A prime example of a routine for him is the path we take to school or the store. If we take a different route, it will typically lead to frustration. At this moment, I have to make a choice as a parent:

- Offer him a new routine or rule to make sense of the change.
- Allow him to struggle with strategies he has used in other situations to make sense of what is going on.

The quick fix is to offer a new rule such as “this is the path we will now take on Tuesdays” instead of struggling with “it is ok that we take this route this one time, we have to be flexible, use some of your strategies.” The problem with the quick fix is that while it works now, what happens next Tuesday? Will I remember to go the new way?

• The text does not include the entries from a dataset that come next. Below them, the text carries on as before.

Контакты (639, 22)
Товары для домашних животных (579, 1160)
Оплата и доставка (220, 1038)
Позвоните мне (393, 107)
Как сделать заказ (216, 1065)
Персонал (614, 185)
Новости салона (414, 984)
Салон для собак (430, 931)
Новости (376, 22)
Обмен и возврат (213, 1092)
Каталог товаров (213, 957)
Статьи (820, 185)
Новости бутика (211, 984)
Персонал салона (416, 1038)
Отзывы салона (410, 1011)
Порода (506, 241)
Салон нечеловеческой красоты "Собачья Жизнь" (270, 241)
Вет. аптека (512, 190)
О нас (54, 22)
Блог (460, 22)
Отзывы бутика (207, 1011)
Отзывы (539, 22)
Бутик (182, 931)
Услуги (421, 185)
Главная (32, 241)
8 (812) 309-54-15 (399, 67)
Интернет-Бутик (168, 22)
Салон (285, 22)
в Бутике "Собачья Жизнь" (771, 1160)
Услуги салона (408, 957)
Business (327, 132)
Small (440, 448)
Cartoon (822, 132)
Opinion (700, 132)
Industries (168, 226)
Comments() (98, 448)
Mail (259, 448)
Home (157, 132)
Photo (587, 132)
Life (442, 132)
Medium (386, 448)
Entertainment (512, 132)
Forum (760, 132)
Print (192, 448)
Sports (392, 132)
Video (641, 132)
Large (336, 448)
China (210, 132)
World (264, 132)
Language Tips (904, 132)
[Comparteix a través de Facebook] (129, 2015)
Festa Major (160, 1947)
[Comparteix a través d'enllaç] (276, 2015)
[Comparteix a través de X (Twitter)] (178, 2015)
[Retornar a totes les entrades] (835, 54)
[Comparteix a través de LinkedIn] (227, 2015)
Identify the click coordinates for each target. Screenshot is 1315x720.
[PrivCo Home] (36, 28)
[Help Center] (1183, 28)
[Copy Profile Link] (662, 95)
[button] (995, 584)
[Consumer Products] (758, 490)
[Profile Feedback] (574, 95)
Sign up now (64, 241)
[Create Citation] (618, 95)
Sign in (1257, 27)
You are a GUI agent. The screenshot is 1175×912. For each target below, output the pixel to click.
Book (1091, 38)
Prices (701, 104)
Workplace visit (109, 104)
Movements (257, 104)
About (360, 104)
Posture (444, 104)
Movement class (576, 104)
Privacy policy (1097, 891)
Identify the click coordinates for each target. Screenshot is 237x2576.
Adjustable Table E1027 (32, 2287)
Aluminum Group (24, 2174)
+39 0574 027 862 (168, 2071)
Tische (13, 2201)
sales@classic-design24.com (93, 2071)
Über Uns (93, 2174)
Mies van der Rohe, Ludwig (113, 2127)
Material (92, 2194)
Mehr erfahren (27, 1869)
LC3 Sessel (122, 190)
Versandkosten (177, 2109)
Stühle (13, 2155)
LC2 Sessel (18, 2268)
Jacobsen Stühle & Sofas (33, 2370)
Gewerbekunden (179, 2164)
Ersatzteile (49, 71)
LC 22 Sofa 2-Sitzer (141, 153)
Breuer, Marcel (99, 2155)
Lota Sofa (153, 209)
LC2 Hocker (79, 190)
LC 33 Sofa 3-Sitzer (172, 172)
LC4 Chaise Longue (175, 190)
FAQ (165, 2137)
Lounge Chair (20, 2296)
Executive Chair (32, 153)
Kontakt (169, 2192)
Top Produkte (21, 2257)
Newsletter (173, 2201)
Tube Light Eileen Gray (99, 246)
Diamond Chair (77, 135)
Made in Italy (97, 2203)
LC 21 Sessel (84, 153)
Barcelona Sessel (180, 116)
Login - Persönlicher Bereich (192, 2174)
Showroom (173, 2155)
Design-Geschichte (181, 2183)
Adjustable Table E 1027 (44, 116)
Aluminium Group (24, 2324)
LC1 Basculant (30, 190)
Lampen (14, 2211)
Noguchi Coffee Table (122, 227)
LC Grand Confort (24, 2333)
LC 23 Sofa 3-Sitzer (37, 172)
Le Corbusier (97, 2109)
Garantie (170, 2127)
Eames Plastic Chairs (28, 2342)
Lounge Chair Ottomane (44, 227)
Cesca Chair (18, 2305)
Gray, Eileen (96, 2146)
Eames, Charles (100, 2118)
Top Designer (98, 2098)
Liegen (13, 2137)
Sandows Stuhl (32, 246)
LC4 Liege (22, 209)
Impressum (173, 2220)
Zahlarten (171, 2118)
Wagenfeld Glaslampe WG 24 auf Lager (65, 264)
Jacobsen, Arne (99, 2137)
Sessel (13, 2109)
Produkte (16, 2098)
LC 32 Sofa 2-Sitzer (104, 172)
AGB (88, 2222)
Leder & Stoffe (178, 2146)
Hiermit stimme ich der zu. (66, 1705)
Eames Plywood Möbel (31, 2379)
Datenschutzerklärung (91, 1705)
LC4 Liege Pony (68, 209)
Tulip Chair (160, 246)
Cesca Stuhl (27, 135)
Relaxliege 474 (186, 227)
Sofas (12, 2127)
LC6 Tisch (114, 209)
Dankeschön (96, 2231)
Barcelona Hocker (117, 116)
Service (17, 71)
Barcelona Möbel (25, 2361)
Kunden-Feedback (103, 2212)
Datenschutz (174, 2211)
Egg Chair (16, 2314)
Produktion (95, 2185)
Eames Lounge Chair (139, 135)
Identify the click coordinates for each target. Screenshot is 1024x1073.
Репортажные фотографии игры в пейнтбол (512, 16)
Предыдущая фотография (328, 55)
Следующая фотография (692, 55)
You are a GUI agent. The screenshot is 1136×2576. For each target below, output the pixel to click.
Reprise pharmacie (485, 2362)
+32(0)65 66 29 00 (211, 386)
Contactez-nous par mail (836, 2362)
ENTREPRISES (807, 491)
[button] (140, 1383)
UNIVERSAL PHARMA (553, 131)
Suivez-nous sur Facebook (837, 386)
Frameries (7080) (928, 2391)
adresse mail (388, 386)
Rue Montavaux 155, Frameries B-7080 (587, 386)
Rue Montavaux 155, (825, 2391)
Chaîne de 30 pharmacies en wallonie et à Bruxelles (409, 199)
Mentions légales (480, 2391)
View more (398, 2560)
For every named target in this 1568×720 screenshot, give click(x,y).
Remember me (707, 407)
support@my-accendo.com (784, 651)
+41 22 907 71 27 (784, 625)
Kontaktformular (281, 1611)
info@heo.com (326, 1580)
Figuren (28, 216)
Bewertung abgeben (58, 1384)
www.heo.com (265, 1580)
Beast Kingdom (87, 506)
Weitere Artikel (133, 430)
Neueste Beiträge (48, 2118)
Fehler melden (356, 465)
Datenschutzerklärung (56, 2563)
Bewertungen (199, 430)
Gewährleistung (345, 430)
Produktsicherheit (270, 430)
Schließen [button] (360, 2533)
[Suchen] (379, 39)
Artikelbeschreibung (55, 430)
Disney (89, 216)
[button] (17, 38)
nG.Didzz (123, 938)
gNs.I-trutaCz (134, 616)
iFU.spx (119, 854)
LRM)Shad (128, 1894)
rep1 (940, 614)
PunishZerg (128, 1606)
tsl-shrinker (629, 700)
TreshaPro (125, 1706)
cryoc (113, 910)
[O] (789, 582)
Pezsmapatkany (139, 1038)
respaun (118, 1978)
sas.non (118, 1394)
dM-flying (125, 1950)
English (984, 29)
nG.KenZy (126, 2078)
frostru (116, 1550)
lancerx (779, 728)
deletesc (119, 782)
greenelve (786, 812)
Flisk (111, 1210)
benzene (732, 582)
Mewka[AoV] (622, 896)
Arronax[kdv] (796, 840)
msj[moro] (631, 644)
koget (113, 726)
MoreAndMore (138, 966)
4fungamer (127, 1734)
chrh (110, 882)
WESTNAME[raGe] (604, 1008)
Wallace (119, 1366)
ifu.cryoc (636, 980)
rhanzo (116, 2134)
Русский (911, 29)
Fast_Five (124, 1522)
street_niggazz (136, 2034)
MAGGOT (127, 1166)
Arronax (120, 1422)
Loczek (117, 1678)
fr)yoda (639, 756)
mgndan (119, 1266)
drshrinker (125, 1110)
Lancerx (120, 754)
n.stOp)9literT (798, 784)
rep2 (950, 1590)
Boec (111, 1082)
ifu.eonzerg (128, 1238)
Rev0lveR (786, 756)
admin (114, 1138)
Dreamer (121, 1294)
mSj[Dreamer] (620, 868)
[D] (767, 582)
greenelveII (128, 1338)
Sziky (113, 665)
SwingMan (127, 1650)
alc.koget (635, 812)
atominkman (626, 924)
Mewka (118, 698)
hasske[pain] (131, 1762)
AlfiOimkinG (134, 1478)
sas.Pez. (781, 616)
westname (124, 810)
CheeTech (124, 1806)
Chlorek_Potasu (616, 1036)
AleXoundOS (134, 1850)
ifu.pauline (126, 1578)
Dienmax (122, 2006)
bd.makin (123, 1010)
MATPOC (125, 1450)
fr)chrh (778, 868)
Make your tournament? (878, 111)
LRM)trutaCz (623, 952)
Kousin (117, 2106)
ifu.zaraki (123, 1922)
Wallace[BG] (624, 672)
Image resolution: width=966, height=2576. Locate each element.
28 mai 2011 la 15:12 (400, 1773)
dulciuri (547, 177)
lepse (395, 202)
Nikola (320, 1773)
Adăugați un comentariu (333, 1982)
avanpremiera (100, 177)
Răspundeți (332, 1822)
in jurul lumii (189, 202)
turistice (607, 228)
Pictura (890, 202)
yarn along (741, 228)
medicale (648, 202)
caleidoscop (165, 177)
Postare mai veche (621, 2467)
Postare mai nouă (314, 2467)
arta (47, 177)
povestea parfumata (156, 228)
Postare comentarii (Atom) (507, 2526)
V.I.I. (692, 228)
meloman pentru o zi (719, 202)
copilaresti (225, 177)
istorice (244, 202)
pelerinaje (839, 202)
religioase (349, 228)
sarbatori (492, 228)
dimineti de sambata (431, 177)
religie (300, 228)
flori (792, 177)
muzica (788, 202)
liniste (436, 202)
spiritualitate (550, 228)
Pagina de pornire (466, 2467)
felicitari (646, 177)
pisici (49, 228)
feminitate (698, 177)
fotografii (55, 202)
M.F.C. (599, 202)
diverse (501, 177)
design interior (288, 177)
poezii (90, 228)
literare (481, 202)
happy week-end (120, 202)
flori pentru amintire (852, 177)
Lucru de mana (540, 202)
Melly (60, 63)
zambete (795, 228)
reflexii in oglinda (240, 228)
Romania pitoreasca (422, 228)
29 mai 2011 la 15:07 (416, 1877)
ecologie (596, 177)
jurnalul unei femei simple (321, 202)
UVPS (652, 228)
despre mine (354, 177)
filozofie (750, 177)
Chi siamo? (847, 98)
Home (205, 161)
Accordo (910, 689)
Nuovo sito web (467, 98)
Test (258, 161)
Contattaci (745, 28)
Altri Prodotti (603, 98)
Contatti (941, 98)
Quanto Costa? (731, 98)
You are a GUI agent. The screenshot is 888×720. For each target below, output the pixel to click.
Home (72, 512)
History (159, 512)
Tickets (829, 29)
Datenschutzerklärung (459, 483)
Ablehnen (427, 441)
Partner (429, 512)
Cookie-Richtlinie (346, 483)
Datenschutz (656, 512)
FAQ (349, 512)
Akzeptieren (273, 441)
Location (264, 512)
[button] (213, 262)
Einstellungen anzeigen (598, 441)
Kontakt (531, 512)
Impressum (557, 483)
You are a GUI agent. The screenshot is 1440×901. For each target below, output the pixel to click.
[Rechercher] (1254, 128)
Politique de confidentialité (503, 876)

I tell that personal anecdote as it is similar to some of the thoughts I have been having about the Algebra 1 curriculum that is currently under construction at Desmos. The unexpected happens for students in Algebra when they first encounter quadratic equations. Students spend most of middle school mathematics learning about linear patterns through proportional reasoning and constant rates of change. However, when teaching quadratic equations, there is a potential tendency to jump to various rules and define new situations for students (some of which do not work in every case). Here are just a few:

- F.O.I.L. (First, Outside, Inside, Last)
- Factoring Rules with Boxes or X’s
- Standard Form
- Factored Form
- Vertex Form

Not saying that defined structures, rules or formulas are not an important part of Algebra. The current unit Desmos has released addresses the last three and a slew of vocabulary words related to quadratics. The build-up of conceptual understanding through patterns and visual representations is where the unit shines. It allows students to use familiar strategies instead of rules to make sense of quadratics.

For mathematicians, analyzing patterns and exploring visual representations are two transferable strategies when encountering a new or unexpected situation.

#### Analyzing Patterns

Devoting time to exploring the pattern of quadratic functions can be a helpful step in transitioning from linear to quadratic thinking. Students come to Algebra from years of pattern explorations in earlier grades and this should feel somewhat familiar to them, but with a new twist.

At the beginning of the unit students are asked to build a pattern and then extend it to step ten with some Desmos interactive magic.

#### Exploring Visual Representations

After exploring the pattern of quadratics, students have space to play with the graph. Understanding the visual representation of a quadratic in the form of a graph is pivotal to developing connections to various types of quadratic equations.

Students are encouraged to manipulate the graph of quadratic functions using the vertex, concavity, and the concept of symmetry to create some visual art.

There are a variety of approaches to teaching any mathematics content, but are we overloading students with a set of rules that may not work next Tuesday? Consider anchoring students in analyzing patterns and exploring visual representations as transferable mathematical strategies to lean on in any situation.

Side note: If you have not made some parabola art yet, highly recommended, it is a lot of fun.